WORK ORDER: Using the entries below, return word for word the lines from the one containing "Task: Toggle the devtools panel purple icon" up to and including the last.

Items listed in a dataset:
▼

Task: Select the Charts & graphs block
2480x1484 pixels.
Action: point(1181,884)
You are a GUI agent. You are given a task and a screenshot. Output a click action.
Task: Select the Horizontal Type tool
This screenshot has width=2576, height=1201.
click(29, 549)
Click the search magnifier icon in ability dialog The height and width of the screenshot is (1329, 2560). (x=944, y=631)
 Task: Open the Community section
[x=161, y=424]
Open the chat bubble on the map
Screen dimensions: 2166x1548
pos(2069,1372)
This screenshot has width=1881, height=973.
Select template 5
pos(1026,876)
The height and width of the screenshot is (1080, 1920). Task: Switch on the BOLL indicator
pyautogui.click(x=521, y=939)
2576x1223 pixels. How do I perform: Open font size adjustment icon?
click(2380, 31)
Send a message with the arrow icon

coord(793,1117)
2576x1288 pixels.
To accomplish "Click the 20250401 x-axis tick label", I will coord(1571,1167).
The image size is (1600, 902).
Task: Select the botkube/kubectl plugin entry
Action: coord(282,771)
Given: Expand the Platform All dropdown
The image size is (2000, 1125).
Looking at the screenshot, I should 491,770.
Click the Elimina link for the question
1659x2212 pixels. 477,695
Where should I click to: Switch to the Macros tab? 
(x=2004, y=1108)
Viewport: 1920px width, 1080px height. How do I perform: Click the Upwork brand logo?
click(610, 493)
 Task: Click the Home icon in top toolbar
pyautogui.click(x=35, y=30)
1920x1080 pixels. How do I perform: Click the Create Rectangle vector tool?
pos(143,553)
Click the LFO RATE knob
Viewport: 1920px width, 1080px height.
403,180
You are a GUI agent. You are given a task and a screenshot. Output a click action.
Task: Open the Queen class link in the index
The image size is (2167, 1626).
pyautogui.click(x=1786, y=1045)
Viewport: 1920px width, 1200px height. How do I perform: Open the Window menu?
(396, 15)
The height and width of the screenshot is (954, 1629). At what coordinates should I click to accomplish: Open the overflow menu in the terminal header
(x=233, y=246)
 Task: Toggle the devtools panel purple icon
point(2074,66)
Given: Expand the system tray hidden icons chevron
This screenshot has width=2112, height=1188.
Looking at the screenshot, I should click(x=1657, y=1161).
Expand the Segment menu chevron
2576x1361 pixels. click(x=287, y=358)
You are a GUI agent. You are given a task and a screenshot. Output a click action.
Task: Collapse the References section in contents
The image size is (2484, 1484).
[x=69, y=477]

▲

SOLUTION TO THIS TASK:
 Task: Toggle the devtools panel purple icon
point(2074,66)
Given: Expand the system tray hidden icons chevron
This screenshot has width=2112, height=1188.
Looking at the screenshot, I should click(x=1657, y=1161).
Expand the Segment menu chevron
2576x1361 pixels. click(x=287, y=358)
You are a GUI agent. You are given a task and a screenshot. Output a click action.
Task: Collapse the References section in contents
The image size is (2484, 1484).
[x=69, y=477]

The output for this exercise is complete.